Far behind them they could make out the black Audi that had followed them up from the garage. It had tried to speed through the crossing just like Leo, but it hadn’t succeeded. Everything in front of the windscreen looked like a discarded piece of foil, one of the wheels had collapsed leaving the whole car sloping towards the ground, and seamlessly close to it was a grey taxi with its front embedded so deep in the Audi it was impossible to tell where one car ended and the other one began.
‘Well done,’ said Albert. And then: ‘Never, ever do it again.’
Leo nodded.
And they pushed on.
Didn’t speak until they’d driven for a long time.
On the dashboard in front of them lay the yellow envelope.
Vibrating against the windscreen with every bump in the road.
And Albert didn’t take his eyes off it once.
42
Connors walked up the narrow, twisting passageway, his head bent to avoid striking the low ceiling, hurried steps along the spiral staircase.
On the open
courtyard outside, the helicopter waited, ready for departure, the clatter of rotors between stone walls hitting him like a rumbling echo as he stepped out into the evening air.
The crew-cut pilot sat behind the controls. Drumming his fingers against the levers the way he always did, as if he was the one with the critical mission rather than Connors. He waited impatiently as his superior took a seat, and then they rose into the dark sky, the castle shrinking beneath them, ultimately vanishing behind the mountains as they turned out over the valley and headed west.
The castle.
It had been the topic of more discussions than he wanted to remember.
There were so many reasons for them to stay; the place was hard to reach and few even knew it existed.

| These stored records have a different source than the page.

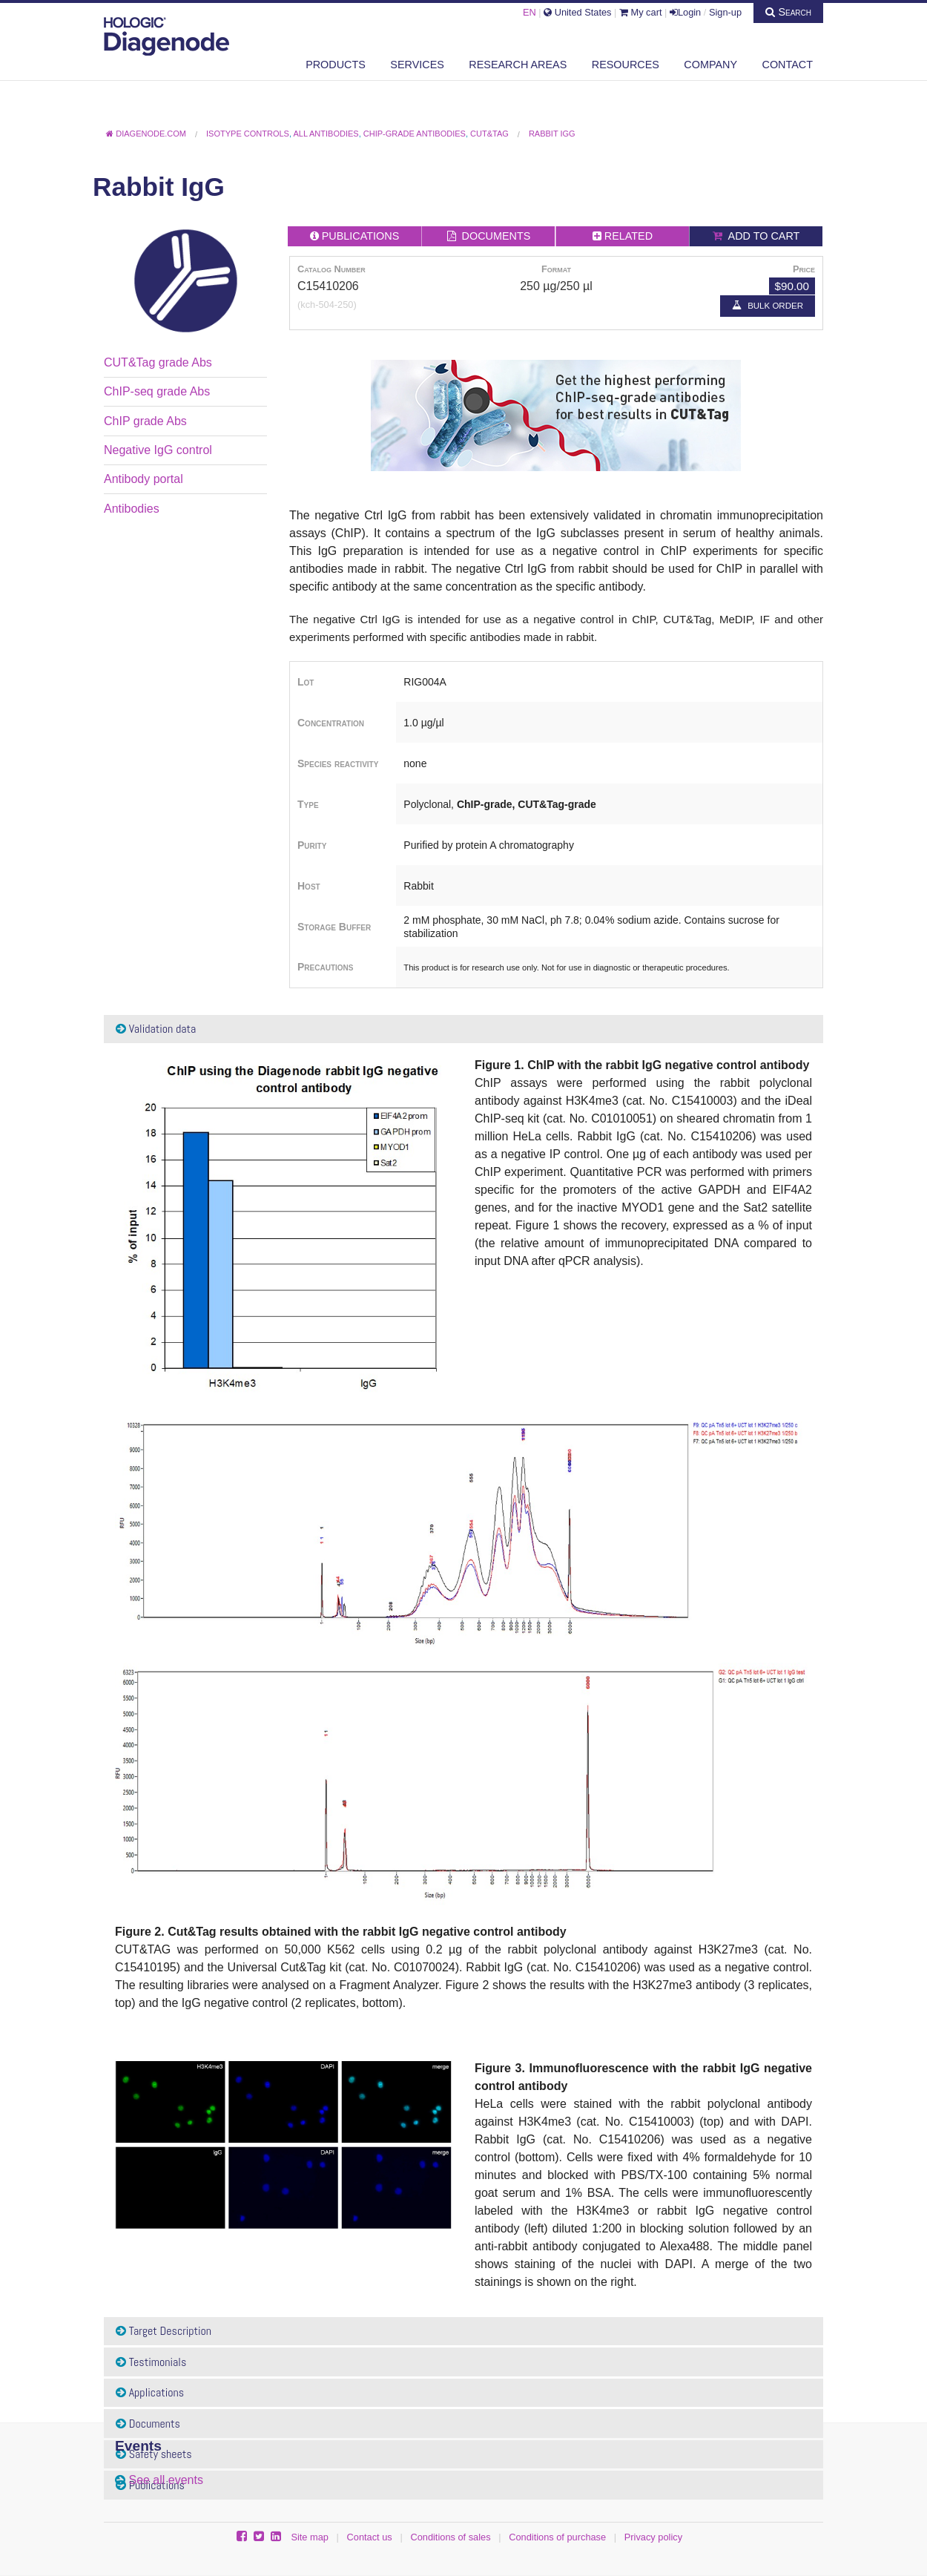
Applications (150, 2392)
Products (336, 64)
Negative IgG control (158, 450)
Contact (787, 64)
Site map (310, 2537)
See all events (165, 2480)
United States (577, 12)
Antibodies (131, 508)
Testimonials (151, 2362)
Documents (148, 2423)
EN (529, 12)
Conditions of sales (450, 2537)
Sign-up (725, 12)
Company (710, 64)
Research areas (518, 64)
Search (788, 12)
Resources (625, 64)
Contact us (369, 2537)
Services (417, 64)
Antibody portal (143, 479)
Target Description (163, 2331)
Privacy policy (653, 2537)
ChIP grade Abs (145, 421)
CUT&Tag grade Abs (158, 362)
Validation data (156, 1028)
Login (685, 12)
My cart (640, 12)
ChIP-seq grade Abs (157, 391)
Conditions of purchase (557, 2537)
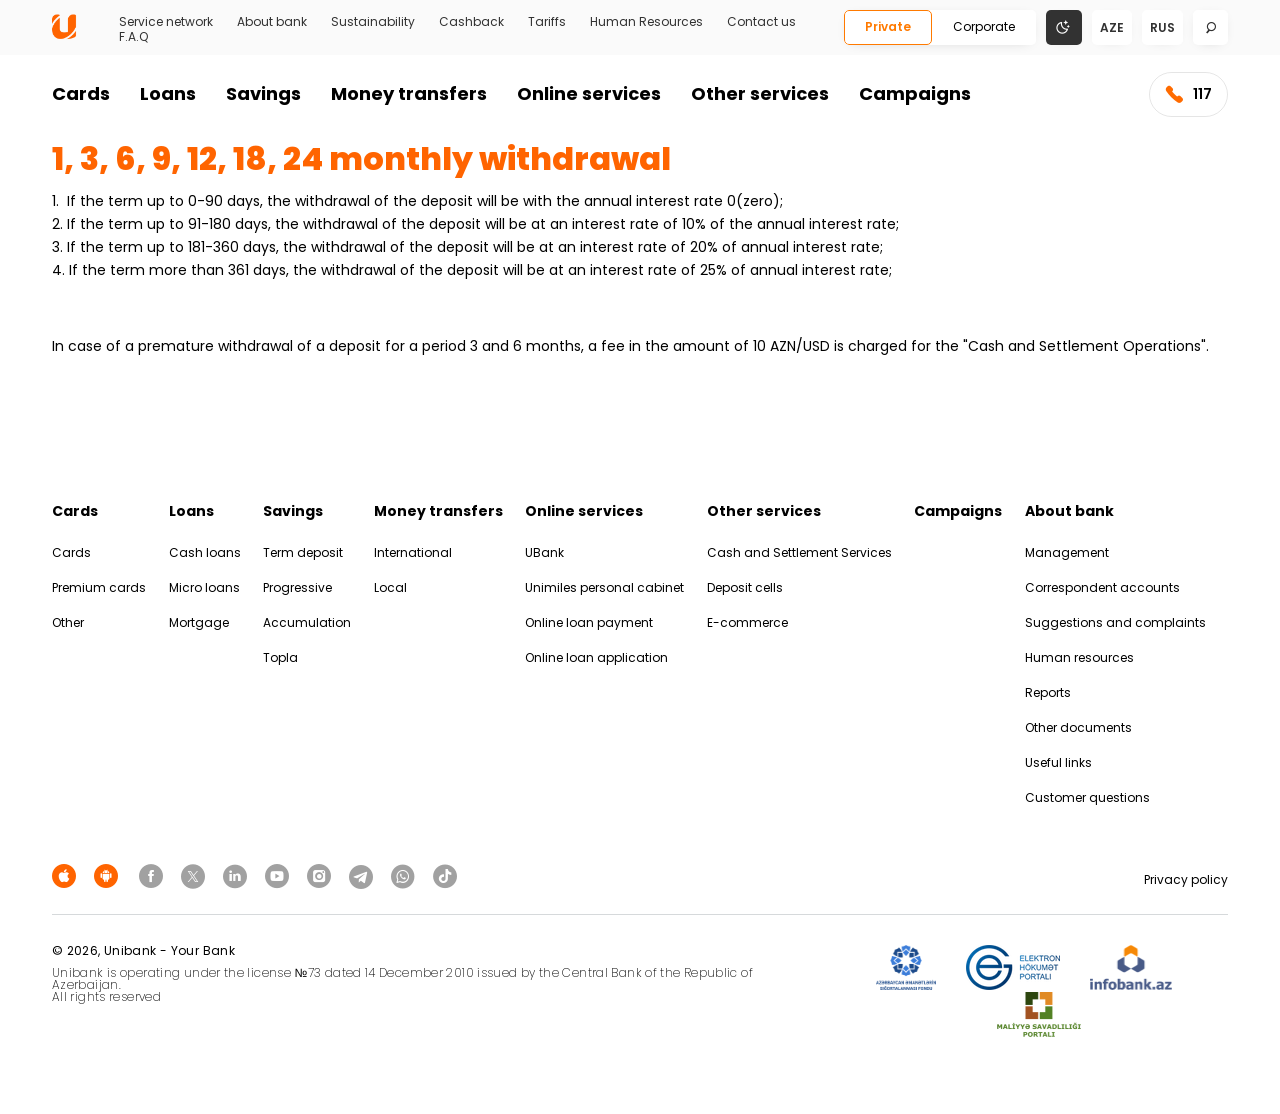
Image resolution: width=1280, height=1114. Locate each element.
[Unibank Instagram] (322, 875)
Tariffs (547, 22)
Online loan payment (589, 622)
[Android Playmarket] (109, 875)
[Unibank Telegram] (364, 875)
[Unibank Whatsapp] (406, 875)
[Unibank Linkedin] (238, 875)
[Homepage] (64, 34)
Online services (589, 93)
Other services (760, 93)
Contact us (761, 22)
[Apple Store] (67, 875)
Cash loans (205, 552)
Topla (280, 657)
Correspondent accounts (1102, 587)
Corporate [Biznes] (984, 26)
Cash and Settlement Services (799, 552)
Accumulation (307, 622)
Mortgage (199, 622)
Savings (263, 93)
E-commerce (747, 622)
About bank (272, 22)
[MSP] (1039, 1015)
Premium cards (99, 587)
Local (390, 587)
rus (1162, 27)
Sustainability (373, 22)
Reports (1048, 692)
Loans (168, 93)
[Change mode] (1064, 26)
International (413, 552)
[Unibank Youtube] (280, 875)
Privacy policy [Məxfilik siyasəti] (1186, 879)
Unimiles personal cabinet (604, 587)
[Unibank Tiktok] (445, 875)
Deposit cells (745, 587)
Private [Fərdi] (888, 26)
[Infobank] (1131, 968)
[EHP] (1013, 968)
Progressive (297, 587)
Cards (81, 93)
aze (1112, 27)
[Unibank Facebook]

It seemed secure. But seemed wasn’t enough. It was hidden and protected, true, but it wasn’t completely impossible to get there. And they would only be getting one chance, and then seemed wouldn’t cut it.
What they needed was a place where the epidemic couldn’t go.
Where no one could come, and that could be moved if somebody tried.
Now that place was ready and waiting. Their cargo bay was loaded with equipment and material to be delivered to the base, and this was just the first trip of many that Connors would have to make over the next couple of days.
He didn’t like it. But things were what they were.
From the air, everything looked normal. The landscape lay below them like a billowing model railway, silent and still and secure. And yet, somewhere, in one of those houses, someone would soon start coughing. A soft tickly cough that would feel like the beginnings of a cold, but that would prove to be something much, much worse.
It wasn’t right to give up. At least, he ought to try.
But he couldn’t.
The decision wasn’t Connors’ to make. The protocols would dictate what he did next, and it didn’t matter who had written them. People would die but there was nothing to do about it, he was part of a process and all he could do were the things that had already been decided.